***** Study text

Improving Data Operations at Clinical Research Sites

By Kyle Given, Executive Vice President of Account Management, Transformative Pharmaceutical Solutions
Whose favorite activity in a clinical trial is answering data queries? I would take a guess that the answer is a resounding “not me” for almost every site resource that has ever been involved in a clinical trial.
So why, then, is data management such a significant, and aggravating, part of the study coordinator’s responsibilities? Well, let’s start with the fact that patient data is voluminous and highly variable within and across patients. It is hard to keep it all straight, especially if a site may not be trained on certain data management concepts or provided with the same tools necessary to visualize that data.
Also, given resource constraints at many sites, data operations are often deprioritized, which builds up a backlog of data cleaning and potentially more queries. On the other hand, having high-quality, consistent, and reliable data is essential to answer each protocol’s efficacy and safety objectives with a high level of scientific rigor.
Let’s start with the first issue, available resources. Most study coordinators are clinically trained – not trained to be data experts. This does not mean they do not have an awareness of the logical ways that clinical data interact, but they may not have the same level of knowledge and experience as a data manager that ultimately oversees the data quality in a clinical trial.
More importantly, clinical trial budgets often underestimate (or largely ignore) the amount of time that will be spent entering, curating, and cleaning patient data. It’s almost impossible to anticipate this volume of work before a trial starts. This leads to data cleaning being deprioritized at many sites with data query volumes increasing as a result.
The second challenge is that sites do not have effective data visualization tools to facilitate the review of large quantities of patient data. Most EDC or e-source platforms present the data one module at a time so the reviewer can only see a limited slice of data at any given point. They are set up for data entry, but not data review. In addition, the data is often captured in multiple systems, so cross-referencing data adds to the complexity of the review.

**********

## What you need to do:
Resume the article on data operations at clinical research sites, starting right after its last sentence. The material that comes next is not needed for the task.

***** Data segment

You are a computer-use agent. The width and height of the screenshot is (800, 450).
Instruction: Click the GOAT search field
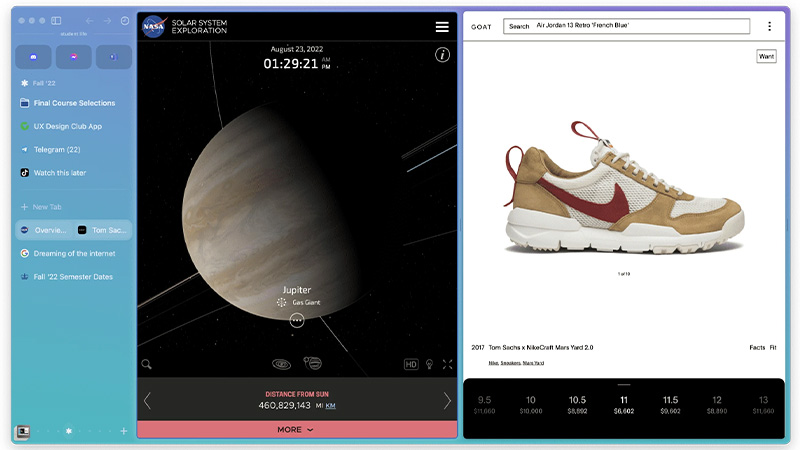click(x=627, y=26)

**********

## Response for this exercise:
Sponsors and CROs have medical and central data review teams that combine data across unique data sets and present the data over time so that a data reviewer can easily see inconsistent data… Furthermore, in many of these systems, they are now presenting the data using statistical signals so that outlier data can be flagged for the end user to review. Does it really make sense that the secondary reviewers of data have better tools than the primary reviewers of clinical data?
There is a potential solution to this problem; sponsors could deploy centralized Data Operation Specialists (DOS) to remove the burden of data review and cleaning from the clinical trial site. This concept has already been deployed as a result of the pandemic when sites fell behind in data collection and cleaning activities. If this solution works well for an urgent situation, why not consider this a more permanent strategy that is deployed proactively?
Consider a reality where each site had a DOS that partnered with them to clean and process all of their clinical trial data with the best available data visualization software. Imagine a world where the site actually gets support to clean the sponsor’s clinical data, and the data gets captured and cleaned in real-time, thus avoiding a huge source of stress between sponsors and their clinical trial sites.